Thread: Index is not used for "IN (non-correlated subquery)"

Index is not used for "IN (non-correlated subquery)"

From
George
Date:
My use case:

I have a table which I expect to reach a size of more than 10M rows.
This table will have a column "partner_uuid" which will have a maximum
envisioned cardinality of 10.

I want different users of my web application to see different subsets
of that table. I am using row-level security for this, with a USING
clause similar to this:

        partner_uuid in (
            select p.uuid
            from userpartner up
            join partner p on p.id = up.partner_id
            where up.user_id::varchar = get_parameter('WEB_LOGGED_IN_USER_ID')
        )

I want to make sure that when running SELECTs the index of the
partner_uuid column will be used. It appears though that it is not
being used. Is there some way to make the query planner use the index
for this case or will I always have to run a query to load the allowed
partner_uuids, add them to my query so that they are hardcoded, and
then finally run the query so that it uses the index?

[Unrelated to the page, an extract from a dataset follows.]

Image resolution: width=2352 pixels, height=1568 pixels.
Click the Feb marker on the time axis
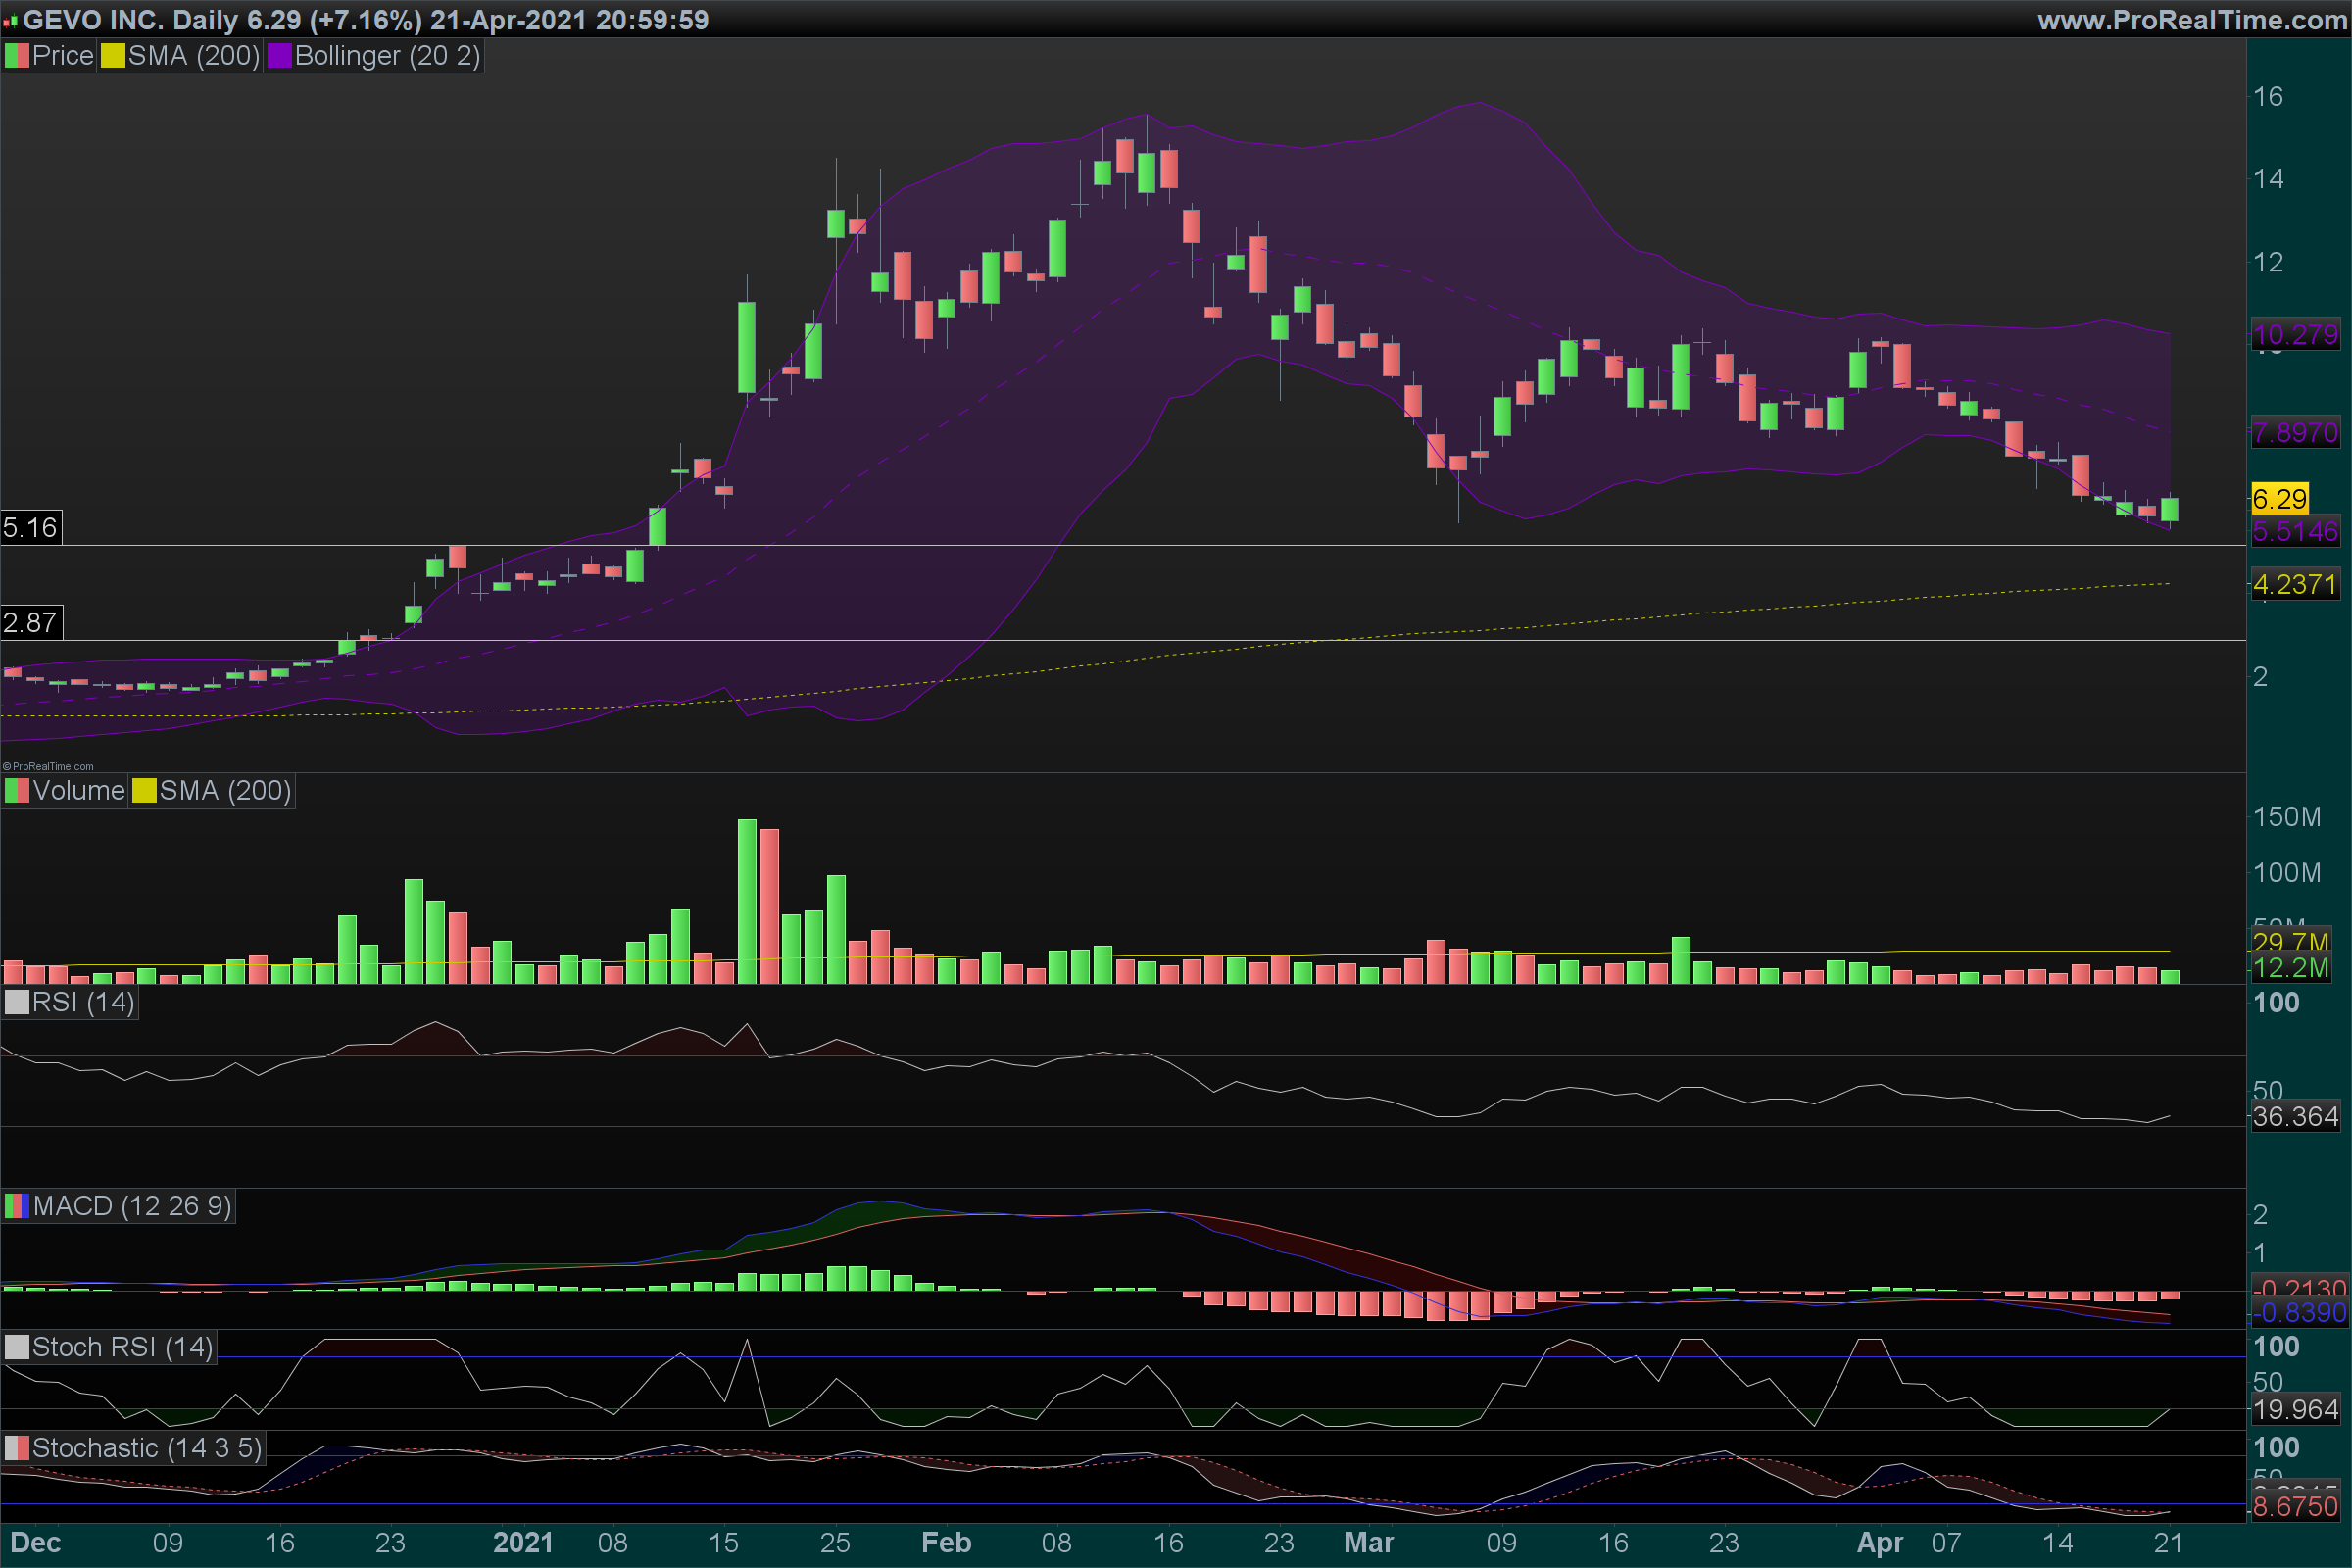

For example, compare the following simplified and similar two cases,
one of which uses the index and one which does not:

explain  select * from wg3ppbm_transaction where partner_uuid in
('0f50ce66-6dcf-11e6-8b77-86f30ca893d3');

"Index Scan using wg3ppbm_transaction_f9b3d985 on wg3ppbm_transaction
(cost=0.28..227.67 rows=323 width=482)"
"  Index Cond: ((partner_uuid)::text =
'0f50ce66-6dcf-11e6-8b77-86f30ca893d3'::text)"


explain select * from wg3ppbm_transaction where partner_uuid in (
            select p.uuid
            from wg3ppbm_userpartner up
            join wg3ppbm_partner p on p.id = up.partner_id
);

"Hash Semi Join  (cost=2.07..425.72 rows=2960 width=482)"
"  Hash Cond: ((wg3ppbm_transaction.partner_uuid)::text = (p.uuid)::text)"
"  ->  Seq Scan on wg3ppbm_transaction  (cost=0.00..375.19 rows=5919 width=482)"
"  ->  Hash  (cost=2.06..2.06 rows=1 width=37)"
"        ->  Nested Loop  (cost=0.00..2.06 rows=1 width=37)"
"              Join Filter: (up.partner_id = p.id)"
"              ->  Seq Scan on wg3ppbm_userpartner up
(cost=0.00..1.01 rows=1 width=4)"
"              ->  Seq Scan on wg3ppbm_partner p  (cost=0.00..1.02
rows=2 width=41)"


Re: Index is not used for "IN (non-correlated subquery)"

From
Tom Lane
Date:
George <pinkisntwell@gmail.com> writes:
> explain select * from wg3ppbm_transaction where partner_uuid in (
>             select p.uuid
>             from wg3ppbm_userpartner up
>             join wg3ppbm_partner p on p.id = up.partner_id
> );

> "Hash Semi Join  (cost=2.07..425.72 rows=2960 width=482)"
> "  Hash Cond: ((wg3ppbm_transaction.partner_uuid)::text = (p.uuid)::text)"
> "  ->  Seq Scan on wg3ppbm_transaction  (cost=0.00..375.19 rows=5919 width=482)"
> "  ->  Hash  (cost=2.06..2.06 rows=1 width=37)"
> "        ->  Nested Loop  (cost=0.00..2.06 rows=1 width=37)"
> "              Join Filter: (up.partner_id = p.id)"
> "              ->  Seq Scan on wg3ppbm_userpartner up
> (cost=0.00..1.01 rows=1 width=4)"
> "              ->  Seq Scan on wg3ppbm_partner p  (cost=0.00..1.02
> rows=2 width=41)"

This plan is expecting to have to return about half of the rows in
wg3ppbm_transaction, a situation for which an indexscan would NOT
be a better choice.  The usual rule of thumb is that you need to be
retrieving at most one or two percent of a table's rows for an indexscan
on it to be faster than a seqscan.

I think however that the "half" may be a default estimate occasioned
by the other tables being empty and therefore not having any statistics.
Another rule of thumb is that the plans you get for tiny tables have
little to do with what happens once there's lots of data.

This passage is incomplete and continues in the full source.